There is another paragraph to this section, which is also worth reading. It leads to the statement that the Administative Agent (Wells) can use a disruption to RAL funding as a means to determine that JTX is in default. A disruption includes any event where 100 percent of their 2011 RAL need is not met.

The IRS has decided that it will no longer provide the debt indicator. This does not end refund anticipation loans. It does nothing to make them illegal. Nonetheless, it makes them much more risky for the banks that extend those loans. In this environment, where most lenders are extremely weary of risk, this spells trouble.

This doesn’t say that the refund loan program has to dry up. It simply says that if the refund program is not operating in a way that the Administrative Agent or the lenders deem “acceptable,” then the agreement is over.

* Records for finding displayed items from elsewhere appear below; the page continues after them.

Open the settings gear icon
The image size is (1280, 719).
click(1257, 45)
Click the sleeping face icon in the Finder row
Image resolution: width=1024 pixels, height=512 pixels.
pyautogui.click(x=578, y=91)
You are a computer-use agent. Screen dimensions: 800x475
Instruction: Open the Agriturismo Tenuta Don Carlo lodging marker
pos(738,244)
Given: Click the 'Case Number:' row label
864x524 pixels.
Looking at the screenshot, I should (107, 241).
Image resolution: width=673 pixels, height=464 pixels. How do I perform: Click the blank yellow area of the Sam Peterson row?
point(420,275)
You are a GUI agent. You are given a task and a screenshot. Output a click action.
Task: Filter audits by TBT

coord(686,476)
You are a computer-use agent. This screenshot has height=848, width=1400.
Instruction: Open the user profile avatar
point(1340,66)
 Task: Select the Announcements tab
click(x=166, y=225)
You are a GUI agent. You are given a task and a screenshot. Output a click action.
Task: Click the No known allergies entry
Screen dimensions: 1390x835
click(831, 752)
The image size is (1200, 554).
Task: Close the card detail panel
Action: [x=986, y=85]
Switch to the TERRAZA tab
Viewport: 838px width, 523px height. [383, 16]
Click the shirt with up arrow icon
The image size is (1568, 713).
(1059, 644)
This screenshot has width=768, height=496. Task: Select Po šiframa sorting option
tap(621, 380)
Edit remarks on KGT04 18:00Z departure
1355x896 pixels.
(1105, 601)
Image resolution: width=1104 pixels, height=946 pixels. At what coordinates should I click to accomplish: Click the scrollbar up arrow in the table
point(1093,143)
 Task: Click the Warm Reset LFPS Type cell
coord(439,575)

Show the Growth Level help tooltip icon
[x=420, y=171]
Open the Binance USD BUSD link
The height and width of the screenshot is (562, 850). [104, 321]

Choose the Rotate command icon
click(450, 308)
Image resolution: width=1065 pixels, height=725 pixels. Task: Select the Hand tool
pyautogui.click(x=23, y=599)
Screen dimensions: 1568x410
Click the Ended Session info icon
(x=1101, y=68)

These are some strict terms of credit. It speaks to the challenges that Jackson Hewitt must face in seeking buyers for their debt. The terms limit many options for JTX. For instance, Wells has to consent if Jackson Hewitt is going to:

  • make any acquisitions, and issue any shares in order to make an acquisition
  • spend more than specified limits
  • have more than $5 million in cash

If Wells feels that there is some doubt about the ongoing capacity of Jackson Hewitt to secure 100 percent of its RAL needs, then it can ask for a “proposal letter,” on Sept. 15th, 2010.  The terms allow Wells to decide if the new proposal letter is satisfactory. If it is not, in Wells’ opinion, satisfactory, then it constitutes an event of default.  The expectations become more concrete in the coming months. Jackson Hewitt has to produce a commitment letter by November 19th, 2010 that guarantees that they will have the RAL funding secured for the next year.

Buy your puts now.

(note: this is not advice to make an investment, because I am not authorized to make that kind of advice, and you shouldn’t take my opinion as the basis for any kind of investment decision.)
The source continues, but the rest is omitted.